[[ MATERIAL PROVIDED, beginning ]]
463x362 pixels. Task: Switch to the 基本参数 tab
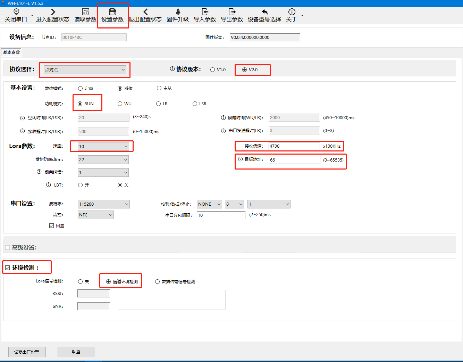(x=11, y=52)
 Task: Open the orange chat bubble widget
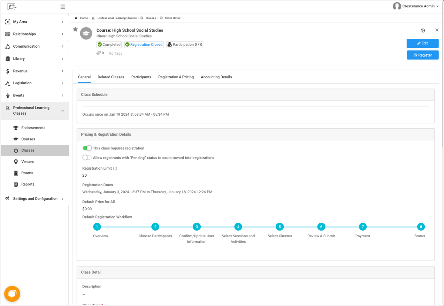tap(12, 294)
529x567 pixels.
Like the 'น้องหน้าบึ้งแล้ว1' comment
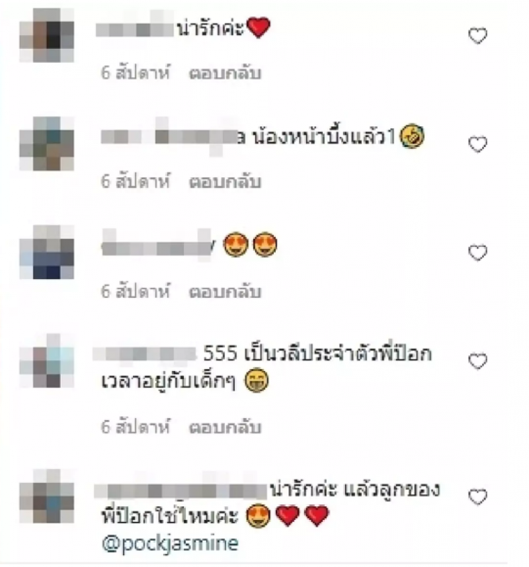[477, 144]
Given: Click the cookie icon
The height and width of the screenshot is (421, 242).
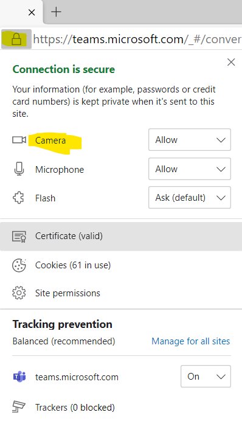Looking at the screenshot, I should [19, 265].
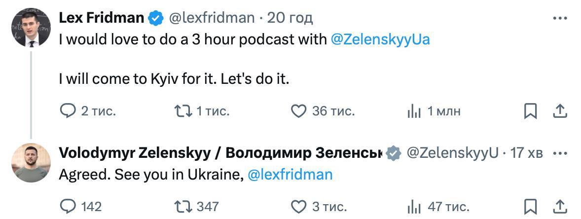Image resolution: width=581 pixels, height=219 pixels.
Task: Reply to Zelenskyy's tweet
Action: [67, 206]
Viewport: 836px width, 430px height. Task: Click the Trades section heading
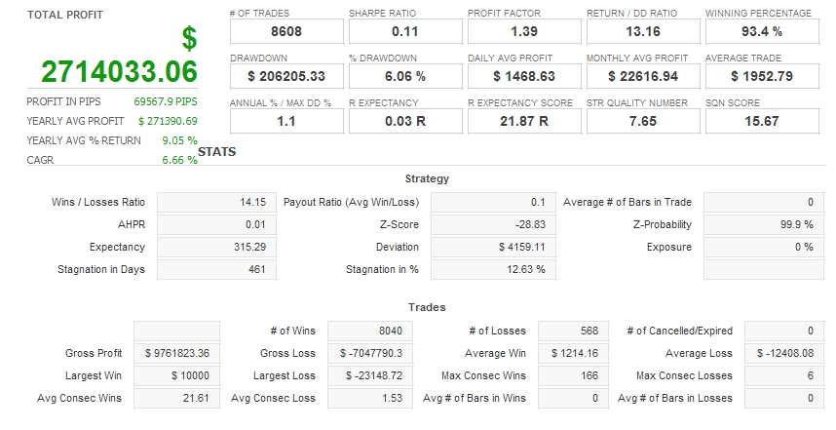[x=427, y=307]
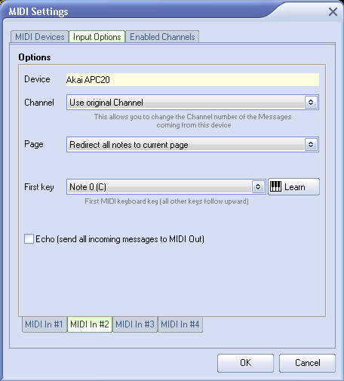This screenshot has height=381, width=344.
Task: Click the Cancel button
Action: [x=307, y=363]
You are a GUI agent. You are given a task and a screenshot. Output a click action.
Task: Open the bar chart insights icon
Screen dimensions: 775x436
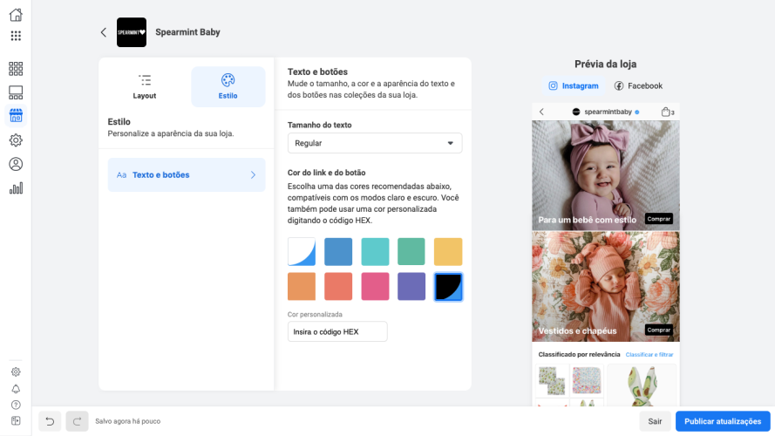tap(16, 187)
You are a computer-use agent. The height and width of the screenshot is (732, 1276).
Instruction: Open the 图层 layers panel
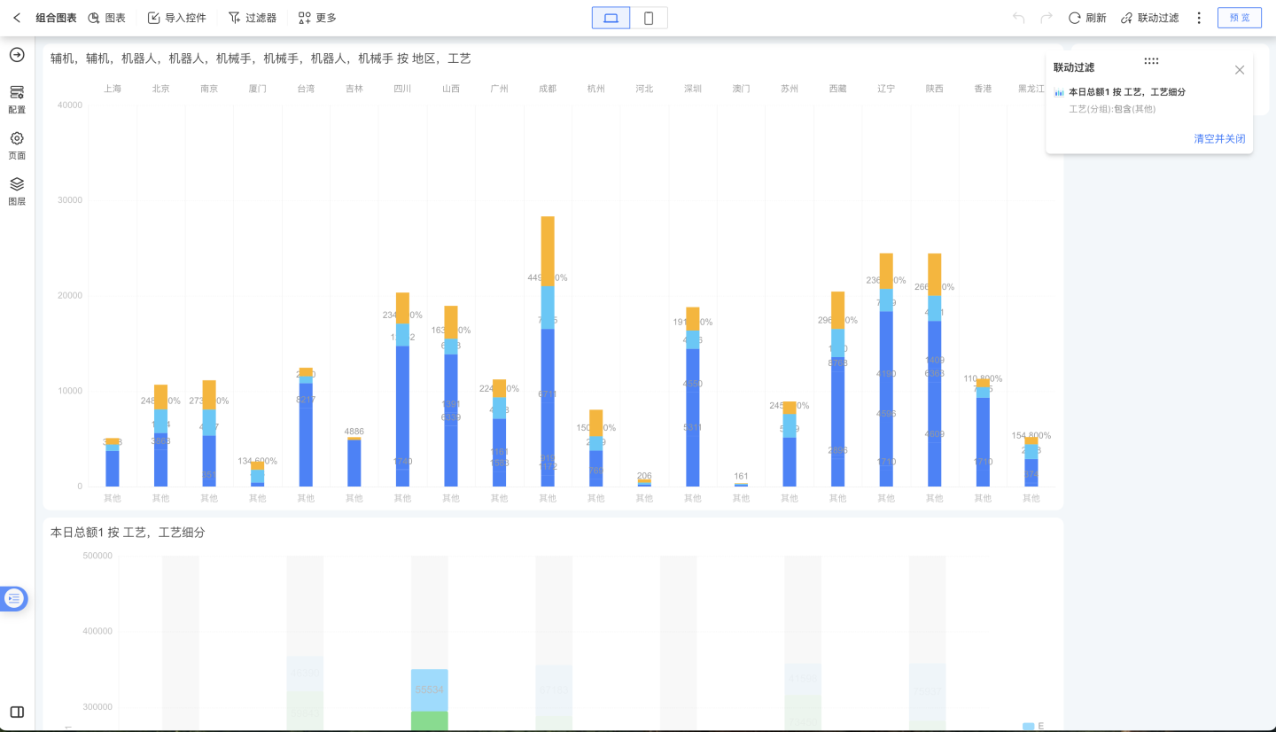point(17,191)
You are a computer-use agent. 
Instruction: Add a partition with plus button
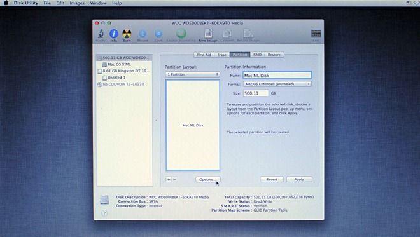169,179
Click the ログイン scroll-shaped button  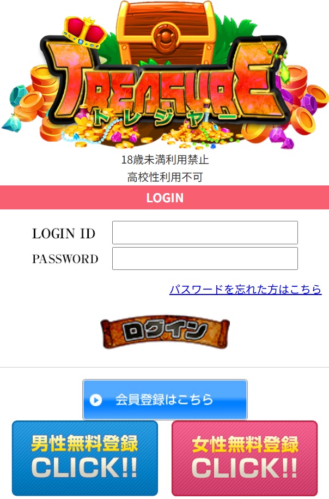pos(165,332)
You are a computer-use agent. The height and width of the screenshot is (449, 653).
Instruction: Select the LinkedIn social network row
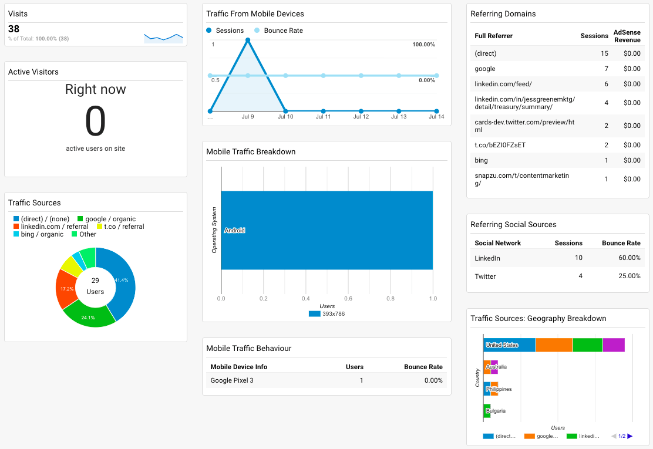[x=558, y=258]
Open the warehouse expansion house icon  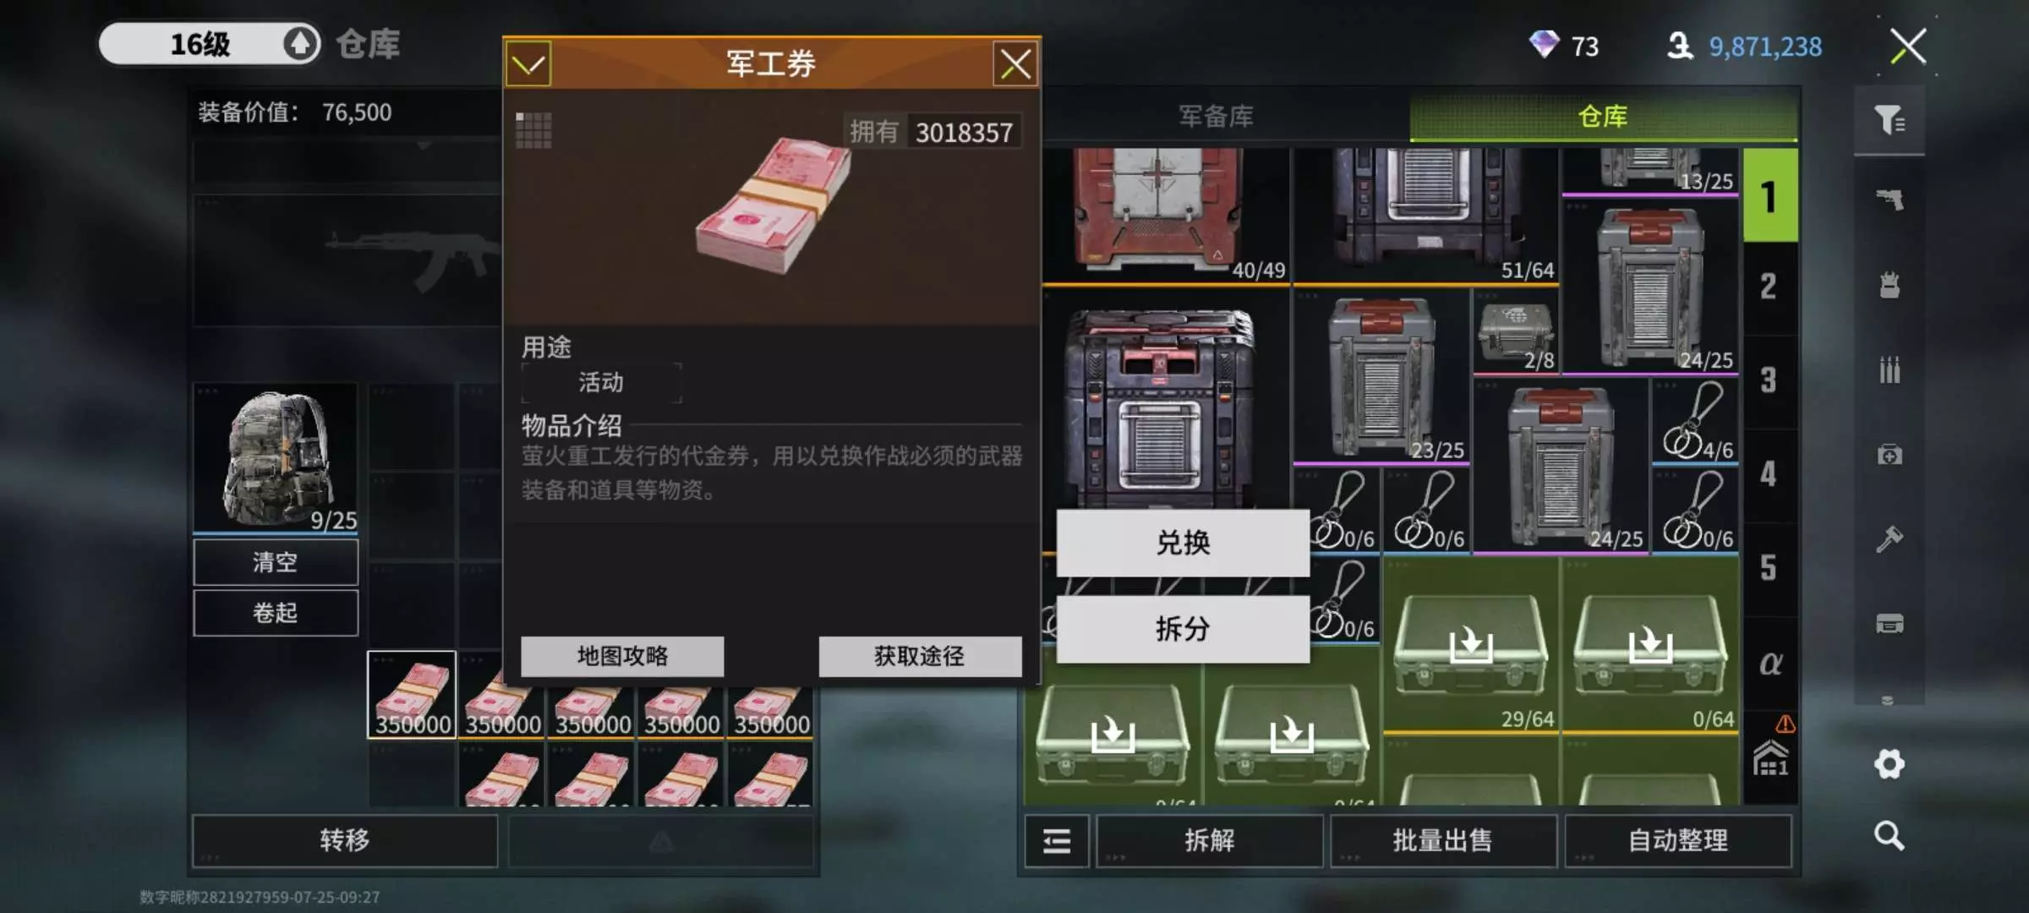(1770, 758)
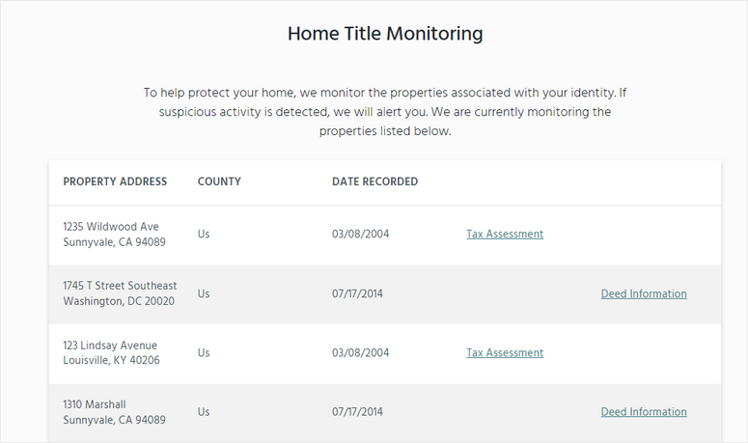Click the monitoring description paragraph
Image resolution: width=748 pixels, height=443 pixels.
click(x=385, y=112)
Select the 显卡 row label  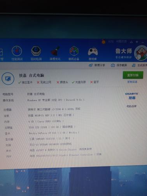tap(7, 133)
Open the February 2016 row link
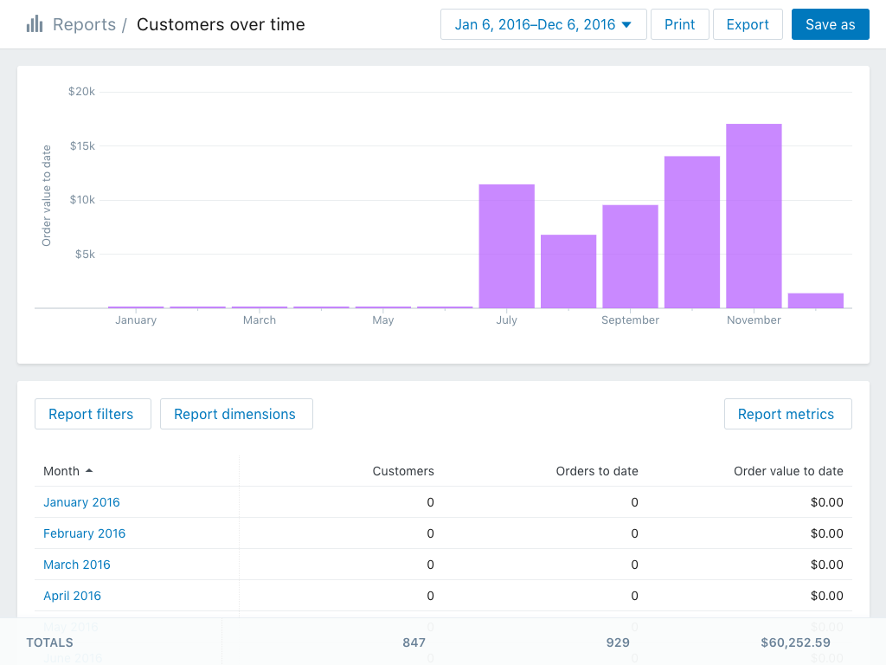This screenshot has width=886, height=665. (84, 533)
[[ MATERIAL PROVIDED, end ]]
▸ **EXERCISE GOAL**: The lines wanted run from the first one in the material above through the line containing "Given: Click the cookie icon"; give them again exactly, leaving out the pictures.

▸ **TASK RESPONSE**:
463x362 pixels. Task: Switch to the 基本参数 tab
(x=11, y=52)
 Task: Open the orange chat bubble widget
tap(12, 294)
529x567 pixels.
Like the 'น้องหน้าบึ้งแล้ว1' comment
[477, 144]
Given: Click the cookie icon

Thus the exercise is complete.